Berne’s version of “Psalm” offers a lyrical tribute to this yes-and-no meeting, but, fittingly, also audibly remarks on Motian’s posthumous absence: it’s performed drummerless, and fluidly rubato. (Notably, Russ Lossing has also made a brilliant solo piano CD of Motian compositions, Drum Music [Sunnyside, 2012], that theatizes the composer’s absence in a similar fashion, but which is also wonderfully attentive to the prod and pull of Motian’s lines.) The openness and the looseness of the duo’s time feel is wholly appropriate to Motian’s music. The melody, lightly fragmented by Mitchell’s right hand, is not especially definitive, and seems to emerge, to find its feet so to speak, out of an undifferentiated gentle swathe of long tones, here played sotto voce by Berne; on the original version by the Paul Motian Band – “Psalm” is the title track and the first cut on Motian’s 1982 ECM lp – the core line of the song (and many of Motian’s compositions consisted of not much more than melodic fragments) wells up tenuously from layers of saxophone, guitar and bass. In his liner notes to the ECM boxed set of Motian recordings that appeared earlier this year, also from ECM, Ethan Iverson describes how “Psalm” “begins like an emission from deep space before a chorale comes into focus.” And he’s not wrong: Iverson has keen, practiced ears, and he hears a kind of primal rhythm behind all of Motian’s playing, a well-defined, historically-informed sense of jazz time: “With Paul,” he wrote in a New York Times obit,“there was always that ground rhythm, that ancient jazz beat lurking in the background.” But I’m not sure I agree with him, or, at least I don’t know if I hear the same sense of beat he does. For me, Motian’s playing, at its best, digs into that ground, destabilizes it, turns it over. His time extends, distends, undoes and reknits the whole sense of primal beat, of pulse.  In the Berne-Mitchell version of “Psalm,” I think, a pliable tactility – the gesture toward measure and the soft refusal to fall into a countable frame – manifests, and reminds me, as I listen, of the ways in which Motian’s music wants to open both into time and out of it: to extemporize. That opening – sensible as hiatus or absence, certainly, but also as push, as motion, as the forward heft of a given line – seems to me to form a crucial aspect of Paul Motian’s legacy.

Instructions for the task
According to the essay on the Berne–Mitchell version of "Psalm," in what year was Paul Motian's ECM LP "Psalm" released?

Data
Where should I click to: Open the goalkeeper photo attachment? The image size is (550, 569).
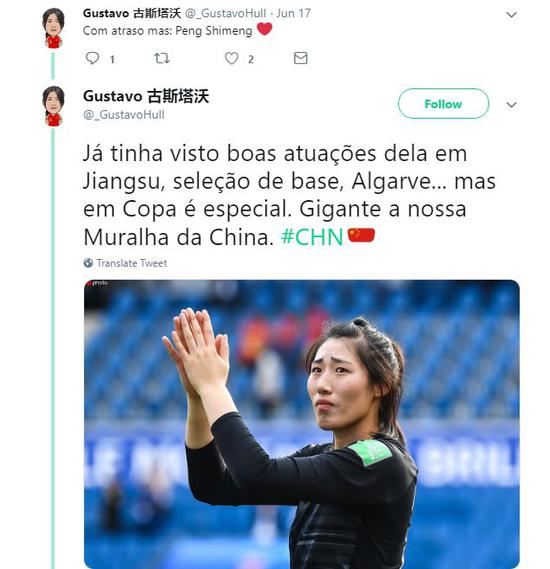(x=301, y=424)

Finished exercise
1982